For the second time, Google has pushed back on pulling the plug on Chrome for Microsoft's older operating systems. This time, however, Google seems intent on killing off Chrome support for Windows XP and Windows Vista.
Google Director of Engineering Marc Pawliger says in a blog post that Windows XP and Windows Vista users will stop receiving updates to Chrome beginning April 2016. That means users only have five months to go before they find another web browser with support for these aging OSes or upgrade their software to continue using a more secure Chrome.
In 2013, Google announced it was going to cut Chrome support for Windows XP in April 2015. The announcement took a long time coming, since Microsoft ended mainstream support for Windows XP in 2009. However, when April 2015 came around, the web giant had a change of heart and announced an extension until the end of this year. With just a month and a half to go before year-end, Google once again delays ending support to another four months.
When it does, however, users will have to continue using Chrome on Windows XP and Windows Vista with higher risk of getting infected by cybersecurity threats and malware. Either that or they upgrade to newer operating systems.
"We strongly encouraged users on older, unsupported platforms such as Windows XP to update to a supported, secure operating system," says Pawliger. "Such older platforms are missing critical security updates and have greater potential to be infected by viruses and malware."
The end of Chrome support will also apply to Apple's OS X 10.6 Snow Leopard, OS X 10.7 Lion and OS X 10.8 Mountain Lion. However, since Apple's upgrade cycle runs typically faster than Windows, more Windows users will be affected by Google's announcement.
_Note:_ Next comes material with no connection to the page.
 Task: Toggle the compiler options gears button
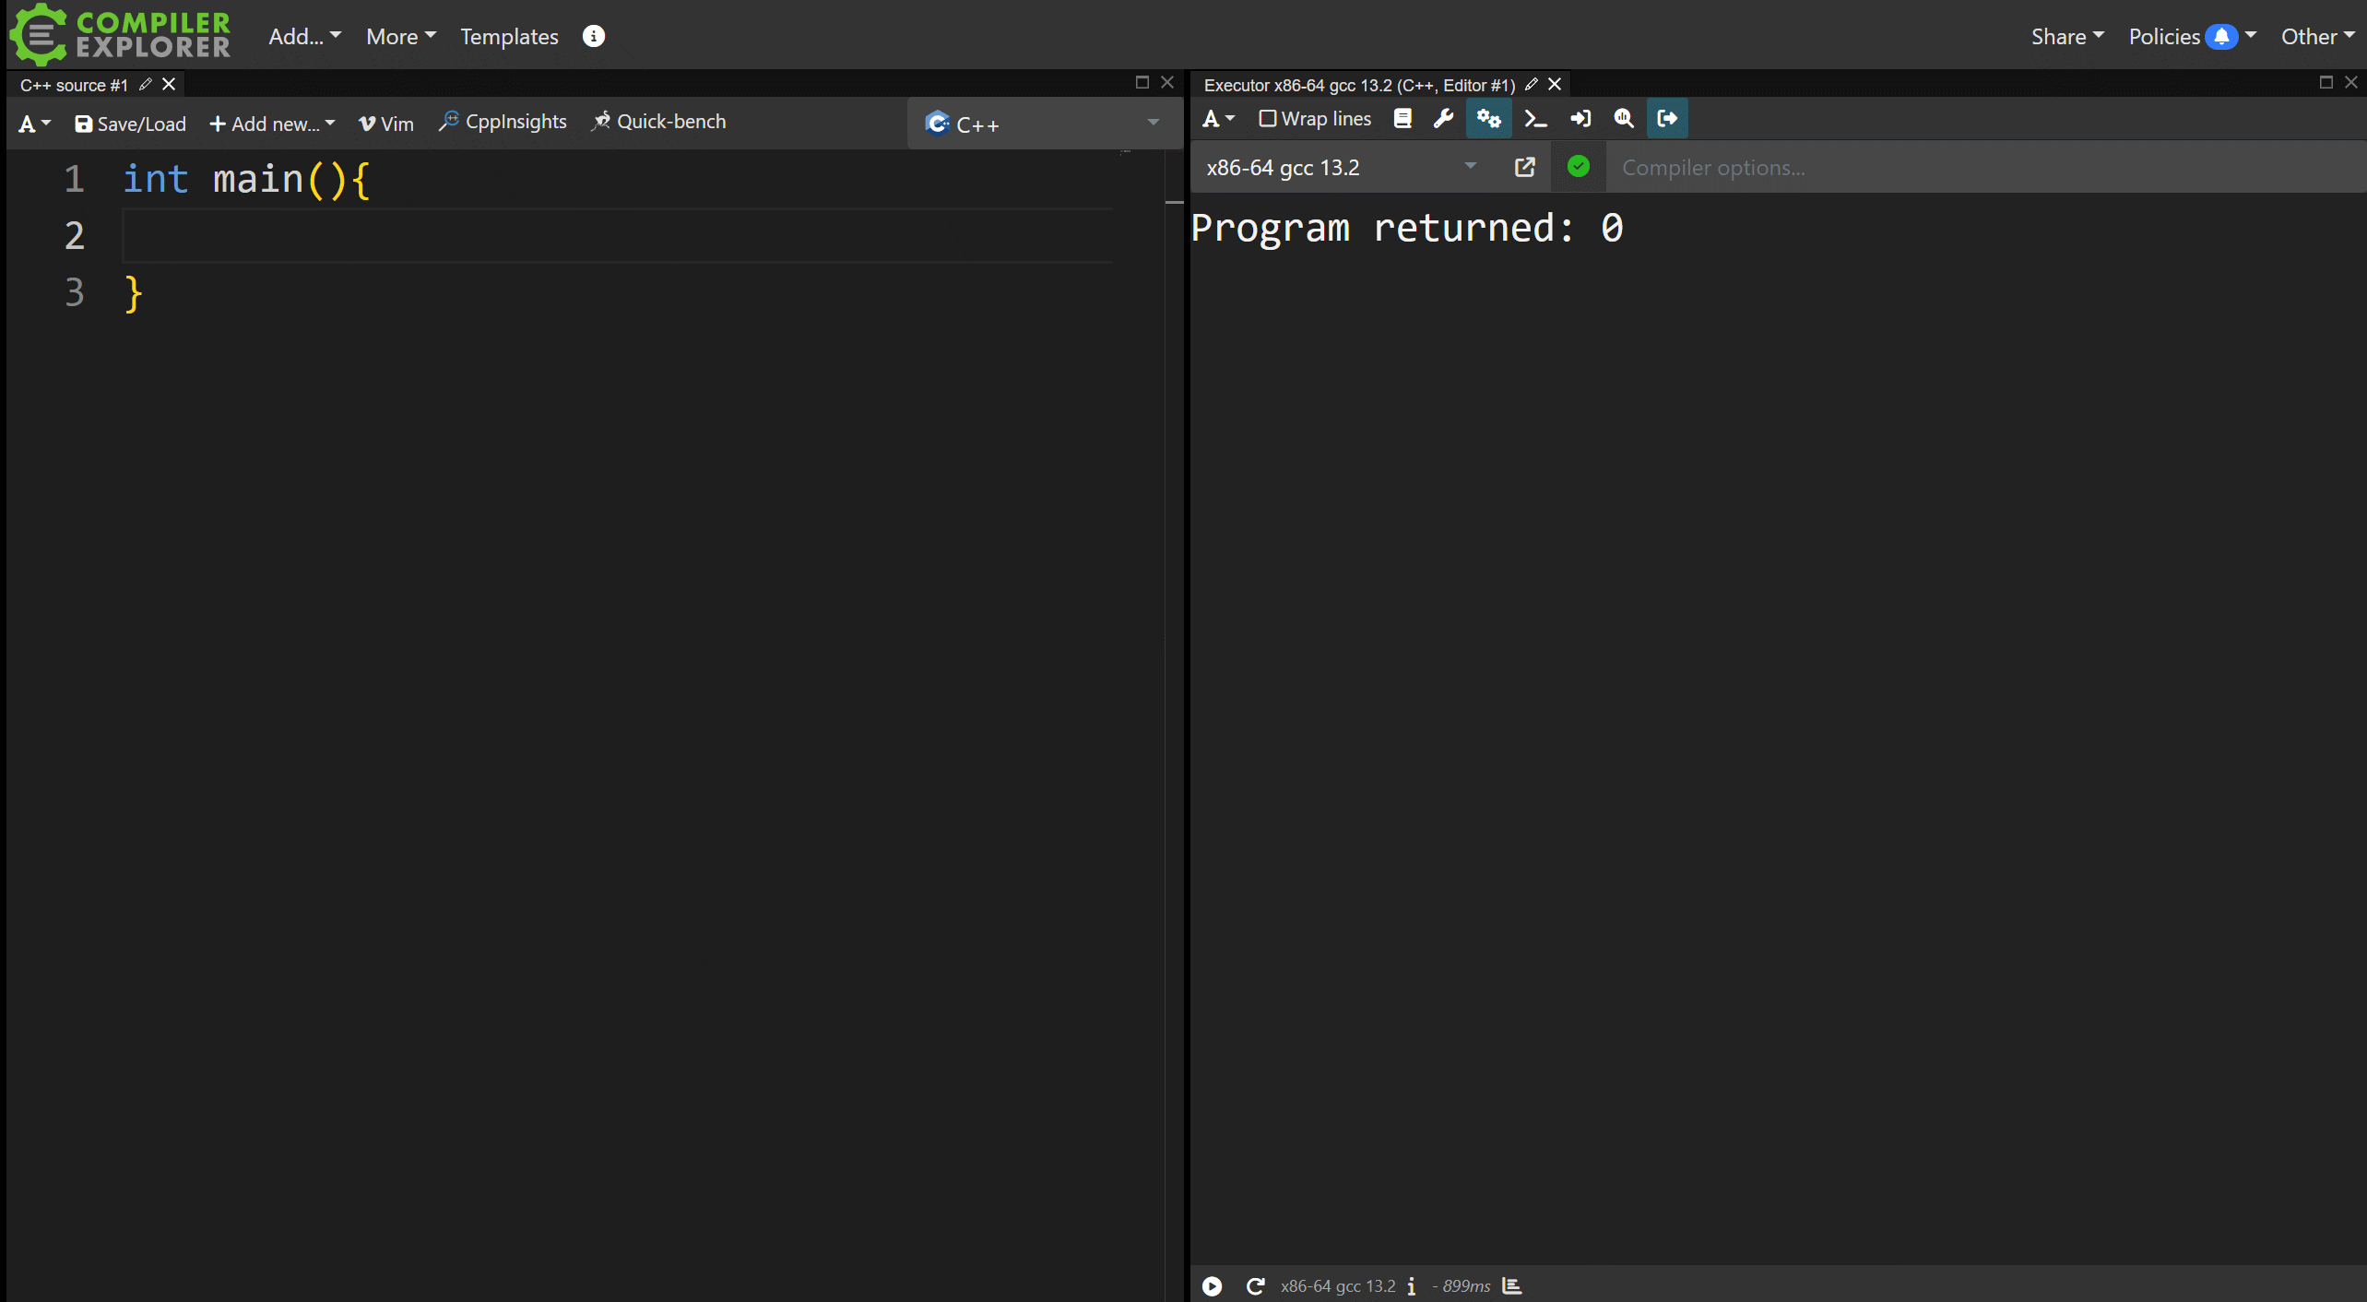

Windows XP users can only use Internet Explorer 8, while Windows Vista still has support for Internet Explorer 9. Newer versions, however, are only available for Windows 7 and Windows 8, while Microsoft has the new Edge browser for Windows 10. Meanwhile, Google still allows the latest versions of Chrome to run on the 14-year-old Windows XP, making it the browser of choice for most people who are stuck in the Internet of 2000.
According to Net Applications, 11.68 percent of PC users still use Windows XP, while Windows Vista's market share has dwindled to 1.74 percent. However, with more than three billion people using the Internet every day, the small market shares still account for more than 350 million people using Chrome on old OSes.